Многоголосье «Вавилона» отнюдь не звучит какофонией. Три истории, из которых состоит картина, тончайшим образом переплетены между собой. Причем не только на сюжетном уровне (герои, разбросанные по трем континентам, в результате оказываются старыми знакомыми или родственниками), но и на уровне замысла: все они говорят о преодолении границ. Множество границ и рубежей разбросаны по всему фильму, и герои постоянно вынуждены их преодолевать. В этом смысле, прорыв через пограничное заграждение равен выстрелу из ружья в далекий (и как будто игрушечный) автобус, а тот, в свою очередь, равен хриплой реплике, нарушившей ледяное молчание между супругами. Все это – попытки вырваться за пределы собственного замкнутого мира.

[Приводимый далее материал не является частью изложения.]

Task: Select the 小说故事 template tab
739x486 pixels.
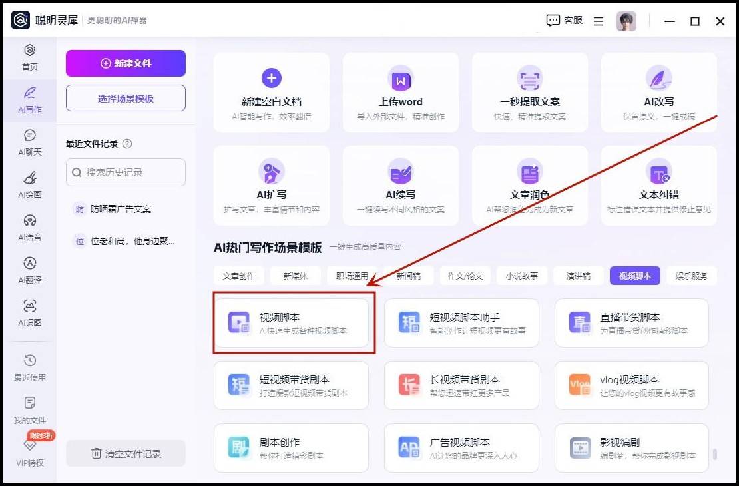Action: tap(522, 276)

Пересечение и разрушение границ, созданных предрассудками, глупостью, эгоизмом, производит шокирующее воздействие. Это происходит, когда глухонемая японка Чиеко на приеме у стоматолога вдруг лижет доктора в губы. Когда мусульманский мальчик подсматривает за переодеванием сестры. Когда на глазах у американских детишек веселый мексиканец свинчивает голову курице. В ответ на постороннее воздействие каждый отдельно взятый мирок начинает конвульсивно сокращаться: дети кидаются в рев, обезглавленная курица мечется по двору, маленький шпион получает пощечину, врач в холодном бешенстве вышвыривает девушку вон из кабинета. Так проявляется стремление вернуться в свои границы, сохранить их неприкосновенными. Две противодействующие силы (одна направлена внутрь, другая – во вне) придают «Вавилону» мощь пушечного выстрела. Два с лишним часа, которые идет фильм, переживаются как длительный и трудный рывок куда-то за пределы.
«Вавилон», награжденный в Каннах премией за лучшую режиссуру и «Золотым глобусом» как лучший фильм-драма, поражает размахом затронутых тем, разнообразием художественных средств. Что касается больных вопросов, которые, как всегда, в изобилии поднимает Иньярриту, то досталось всем: и американским супружеским парам, и японским школьницам, и нелегальным мексиканским эмигрантам, и африканским пастухам, и политическим лидерам, намертво запутавшимся в терминологии (в фильме они никак не могут разобраться, что есть терроризм, а что – трагическая случайность). Камера смотрит на героев преимущественно сверху, ясно, что они здесь – судимые. Словно режиссер поднялся на руины Вавилонской башни, чтобы оттуда вести рассказ о печальной судьбе ее строителей, лишившихся общего языка. И как бы в напоминание об этой самой башне плоская поверхность пустыни в кадре резко сменяется видами гор или токийских небоскребов. Чем ближе финал, тем ниже опускается камера, оказываясь в конце концов вровень с героями. Это та нулевая отметка, в которой силы, разбуженные Иньярриту, уравновешивают друг друга. Фильм заканчивается не на мажорной и не на минорной ноте, он заканчивается молчанием. «Молчание языков» и служит ответом Иньярриту на поставленный вопрос о возможности взаимопонимания между людьми. «Любовь никогда не перестает; хотя и пророчества прекратятся, и языки умолкнут, и знание упразднится».